Tuesday 17 January 2017

An Afternoon with Puyi, the last Emperor of China


An excellent afternoon at the Hong Kong Museum of Coastal Defence today watching two films about the life of Puyi, the last Ching Emperoror, who was born 110 years ago in 1906.

The Museum is located in Lei Yue Mun Fort, built in the 1880s by the British on top of a hill overlooking the narrow straight between Hong Kong island at Lei Yue Mun and the Kowloon mainland opposite. The Fort never saw serious action until the Japanese invasion in 1941 and there are still some preserved and battle-scarred buildings in the grounds.


Anyway, today's visit was to see the exhibition 'From Son of Heaven to Commoner: Puyi, the Last Emperor of China.' There were a number of exhibits belonging to Puyi such as a dragon robe worn at his coronation, his record player, his personal journals and a travel bag. Most interesting were two biographical films featuring archive film, each running for about an hour.


Aisin-Gioro Puyi became Emperor at the age of three following the maneuverings of the infamous Empress Dowager Cixi - who did not live to see him on the throne - but was overthrown in 1911 at the Revolution. Brought up in isolation from his family, deliberately isolated from other children, including his siblings, dominated by the eunuchs, force-fed a diet of education suitable to support his role as emperor and deity, bowed down to by everyone, not allowed outside the Forbidden City, it is perhaps no surprise that he grew up a very mixed-up young man.

The films bring to life the turmoil and confusion of the early years of this century with warlords battling for power, uprisings erupting regularly, the Japanese plotting and politicians cutting unprincipled deals.



For 12 days in 1917 Puyi was restored to the throne by a warlord but then thrown out of the Forbidden City in 1924. Following this Puyi began more than 20 years of sucking up to the Japanese in the hope of being restored by them to the throne. He sheltered in the Japanese Concession at Tianjin for a few years before agreeing to be the puppet emperor of the Japanese state of Manchukuo (which made some sense as Puyi's national origins were Manchu) but as the years went by and the Japanese increasingly pressured him to conform, he became increasingly distraught.


His traitorous support for Japanese ambitions at the expense of Chinese suffering and self-interested collaboration with them ended with the overthrow of Japan, his capture by Red Army troops in 1945 - while he was trying to flee to Japan.
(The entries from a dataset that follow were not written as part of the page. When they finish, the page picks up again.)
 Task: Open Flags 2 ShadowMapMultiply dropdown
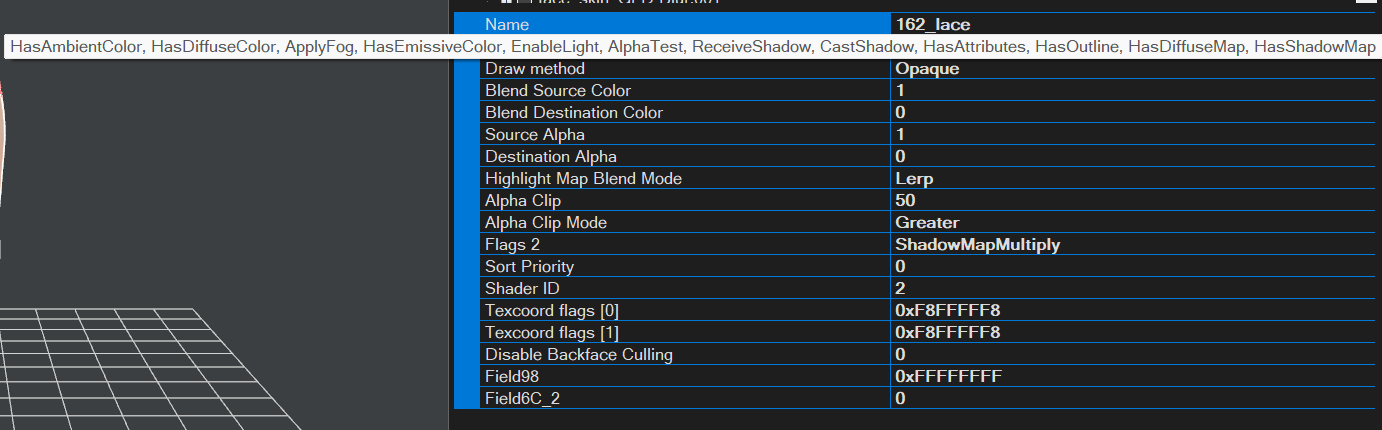[1135, 244]
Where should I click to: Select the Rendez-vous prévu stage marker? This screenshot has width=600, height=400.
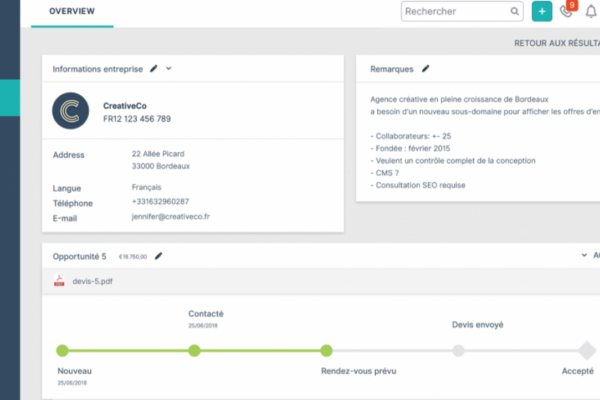coord(326,351)
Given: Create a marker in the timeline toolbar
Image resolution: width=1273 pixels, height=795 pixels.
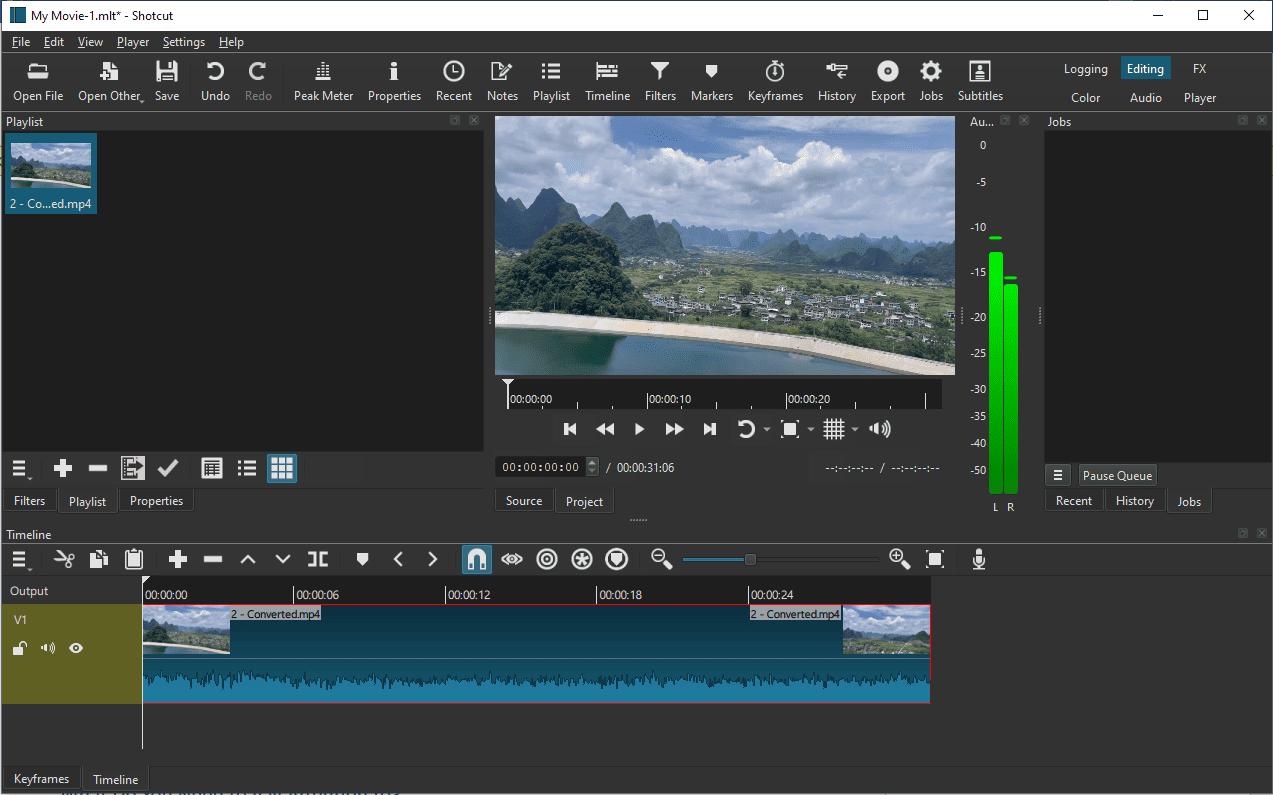Looking at the screenshot, I should click(x=363, y=559).
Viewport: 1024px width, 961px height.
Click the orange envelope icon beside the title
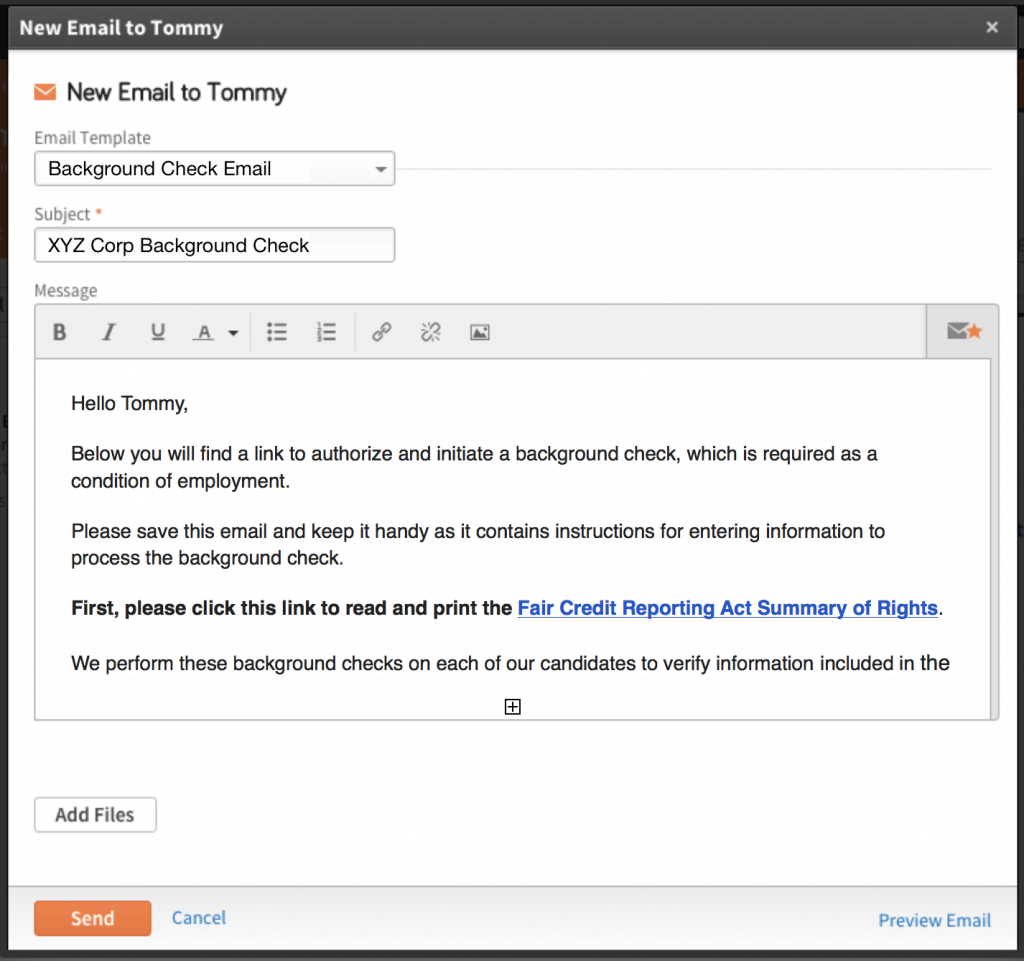[x=44, y=92]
He was taken to testify at the War Crimes Military Tribunal in Tokyo and, after several years under (quite comfortable) Russian house arrest, he was repatriated to China and for ten years underwent 're-education' at the Fushun War Criminals Management Centre.


From 1959 to his death in 1967, Puyi served as a regular citizen, working in the botanical garden, and then as an editor, while writing his biography. At age 56 he married a hospital nurse and enjoyed a happy domestic life. (In contrast, his first wife and Empress Wanrong, died in hospital in 1946 from malnutrition and the effects of opium withdrawal.